At the U.S. Capitol on Sept. 22, CNS News asked the senator, “The federal deficit through the first 11 months of this fiscal year was $2.7 trillion and the federal debt is now over $28 trillion, -- will President Biden or Speaker Pelosi ever balance the budget?”
Scott replied, “I’ve never seen them balance the budget. I mean, this is the craziest idea, you have to balance your budget – right? -- every month, businesses have to, and the government’s going to have to eventually. It doesn’t make any sense.”
“What the Democrats want us to do is just give them a blank check that they can borrow whatever they want to borrow,” said Scott. “Well, we’re already seeing inflation just hurting the poorest families in our country, and the people on fixed incomes, you know, the wages are not standing up with inflation.”
“I grew up in a poor family,” Scott continued, “I watched my mom struggle to put food on the table, and that’s exactly what the Democrats are doing to the poorest families in this country right now with this reckless government spending.”
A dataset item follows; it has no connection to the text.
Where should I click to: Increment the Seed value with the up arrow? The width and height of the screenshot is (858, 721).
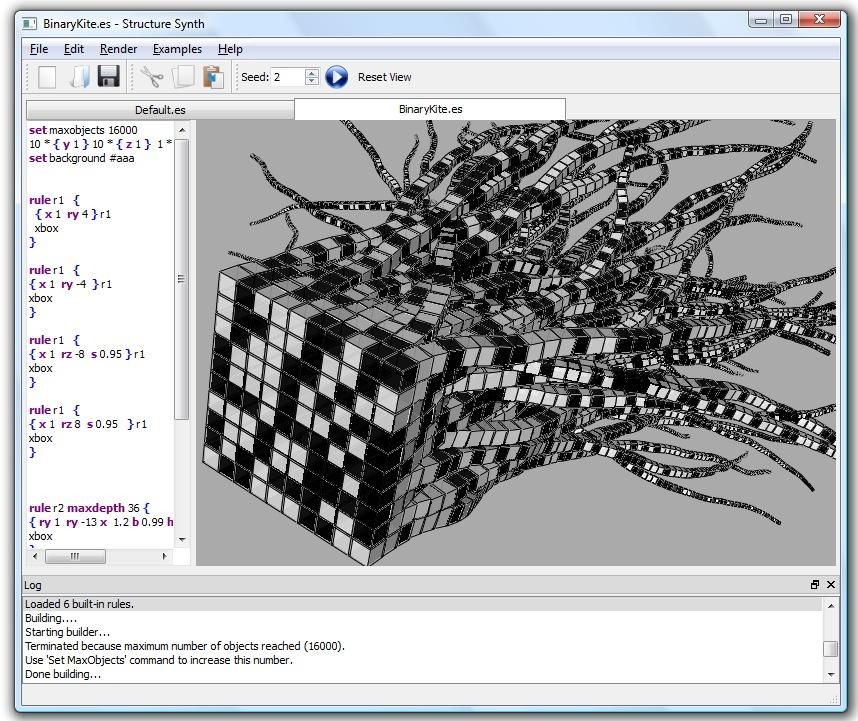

According to the U.S. Treasury, the total outstanding public debt on Sept. 23 was $28.42 trillion.
Despite the deficit and the debt, House Speaker Nancy Pelosi (D-Calif.) pushed the $3.5 trillion spending blueprint through the House in late August, reported the Wall Street Journal. The Democrat victory was a party-line vote, 220-212.
Due to the bill’s passing, the Democrats are now in the reconciliation process, which allows them to pass a “broad package of healthcare, education and climate provisions in the Senate without GOP support, so long as all 50 Democratic senators back it” wrote the Journal.
However, keeping the support of all 50 Democratic senators may prove difficult, as Sens. Joe Manchin (D-W.Va.) and Kirsten Sinema (D-Ariz.) have expressed concerns about the bill’s price tag.
The continuing resolution passed last week is separate legislation, and will fund the government only through Dec. 3. The $3.5 trillion package is still being hashed-out in the Senate, although approximately $1 trillion for infrastructure has been agreed upon.